Of questionnaire responders, 59.7% were female, and the average age was 75.49 years. Two thirds of respondents were to undergo their first cataract operation. Data are presented in tables 1 and 2. The most important information wanted was the chances of the patient’s vision improving after surgery. Next were: when the vision would improve; the risk of losing vision; the consequences of not having the operation, and the types of serious complications. Awarded least importance was the technical detail of the cataract operation, although over 70% still awarded it a “3” or above.
We compared responses to questions 1–13 between males and females, using χ2. Where only a few “outliers” to each question were present (scale responses “1” to “3”), the small numbers were grouped. With p<0.05, females placed higher importance on knowledge of the anaesthetic details, the overall risk of losing vision from the operation, and the types of serious complications (although all were still important to males as the majority awarded high scale grades). With p<0.05, those about to have their second operation placed less importance on knowing the chance of their vision improving, the types of serious complications, and all of the possible complications.
The questions on defined levels of risk, legal requirement, and information delivery had large numbers of non-respondents (table 2). These were deemed too large for statistical comparisons between sex and first or second operation. We did find that as the level of risk decreased, the percentage wanting to be informed of it decreased, although 25% of all 190 patients still wanted to be informed of a serious complication if it had a risk of one in ten thousand.
The most important knowledge was the chances of visual improvement, when it would occur, and the overall risk of losing vision from the operation. These results are similar to an ENT study5 which found patients considered it most important to meet the surgeon (which we did not ask because they knew they were about to do so), know the advantages and disadvantages of possible treatments (which grouped several questions asked in this study), the common risks and complications, the operative technique, and discussion of the rare risks of the operation. Responses in other studies3,4,6,7 are not comparable because of the specialty specific questions and methodological differences.

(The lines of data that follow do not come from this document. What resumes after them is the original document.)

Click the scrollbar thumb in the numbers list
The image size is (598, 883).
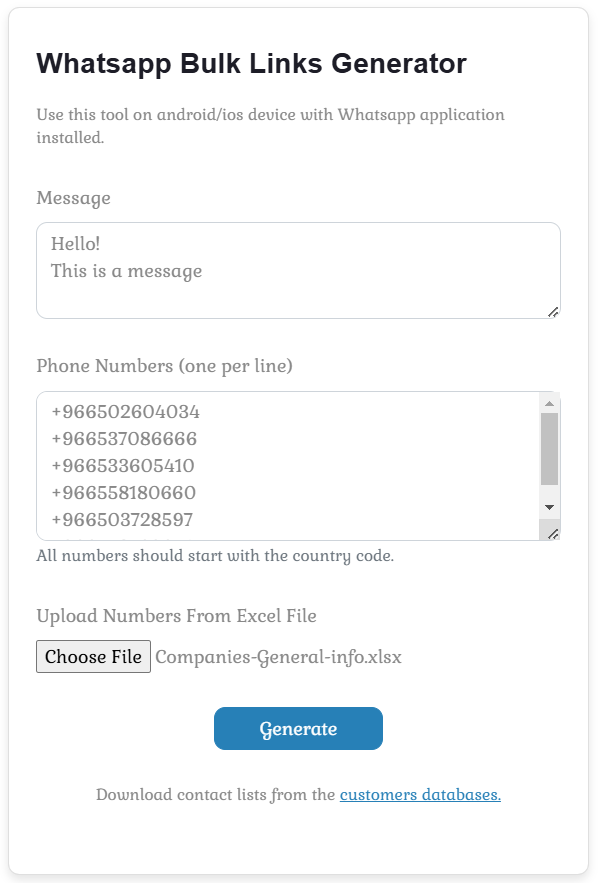coord(550,445)
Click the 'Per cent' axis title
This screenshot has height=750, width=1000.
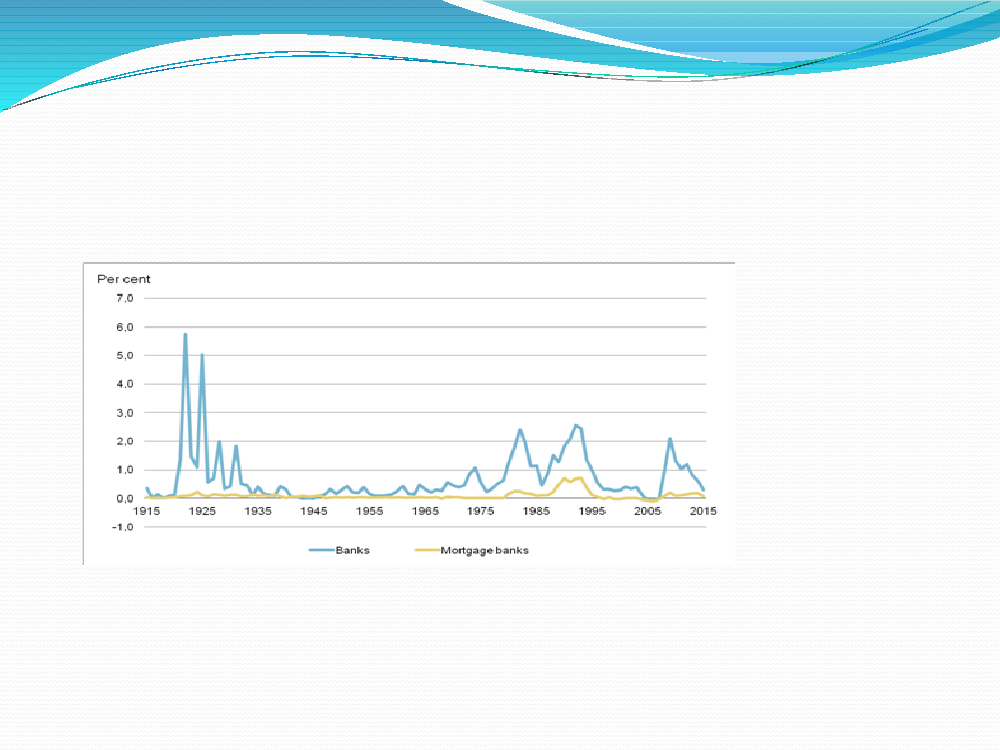[123, 278]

When considering the absolute responses to each question rather than their ranking, the majority of responses for all questions were from “3” to “5”, with a response rate of over 90% for each question. This suggests that all of this information in Q1–13 should be given to patients.

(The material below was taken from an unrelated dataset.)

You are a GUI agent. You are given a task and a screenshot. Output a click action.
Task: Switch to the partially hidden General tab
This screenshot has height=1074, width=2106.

Comprehensive preoperative information causes little or no increase in overall patient anxiety.3,4,6–8 The question of how large a risk must be before it should reasonably be regularly disclosed is more difficult to answer. We found that 62.4% of patients felt they should be warned of a serious complication if it has a risk of happening of 1 in 1000. In a study on general surgery,3 67% of patients thought that all “serious risks” should be explained when the chance of their occurrence was greater than or equal to 1 in 1000. Unfortunately conclusions from our data on risk must be made with caution owing to the number of non-respondents. Many respondents circled a response to only one of the levels of risk, suggesting they may have misunderstood the intent of the question. This was not the case for questions 1–13.

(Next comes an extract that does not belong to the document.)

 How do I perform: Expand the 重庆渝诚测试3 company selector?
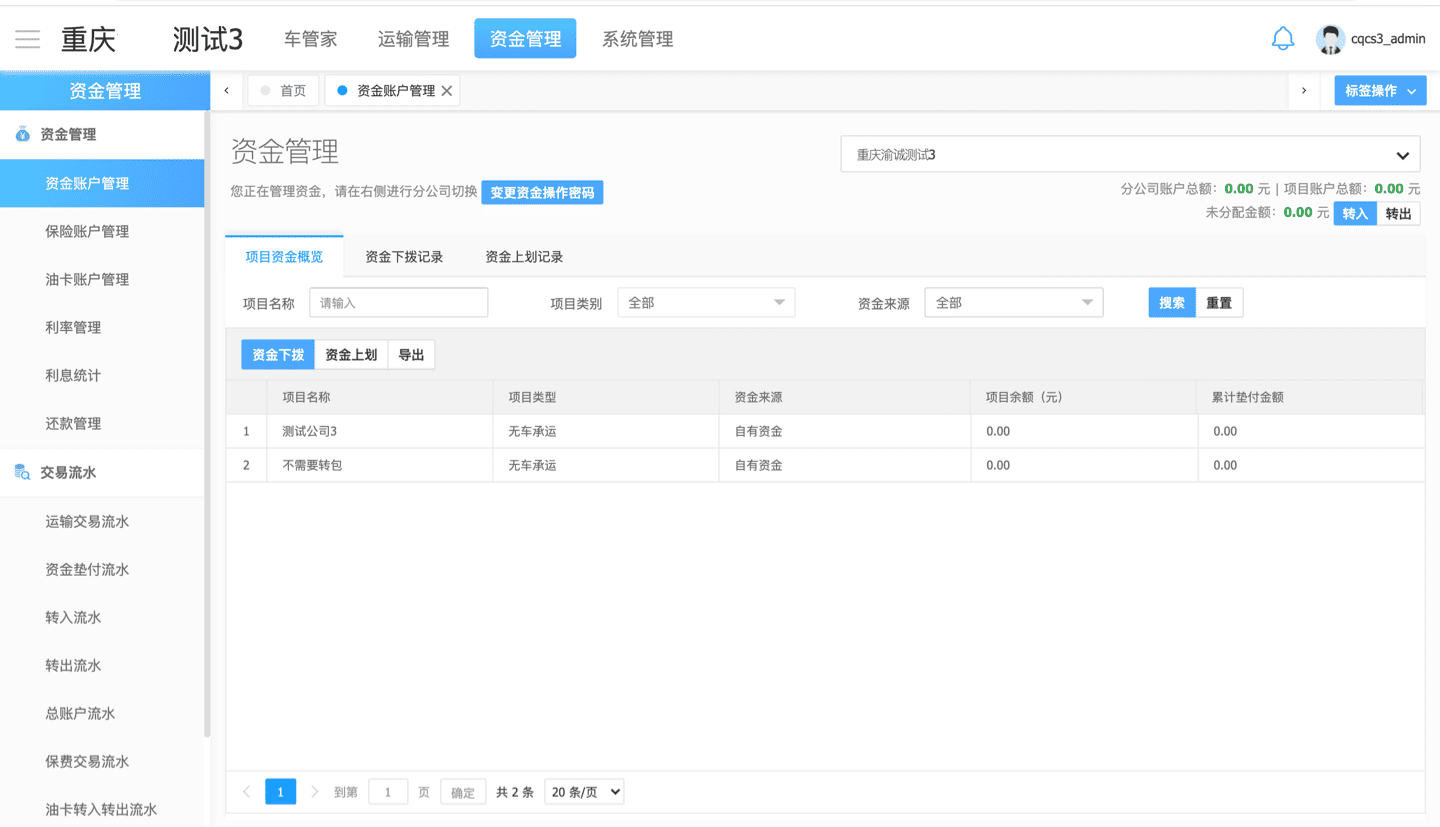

Poor patient recall of verbal preoperative information is well documented1,4,6,10 and most respondents wanted written preoperative information. A standard written information sheet may also be the best medium in which to mention rare complications, leaving time for the surgeon to verbally discuss the particular risks and postoperative expectations pertaining to that particular patient.
The authors have no commercial interests in any aspects of this paper.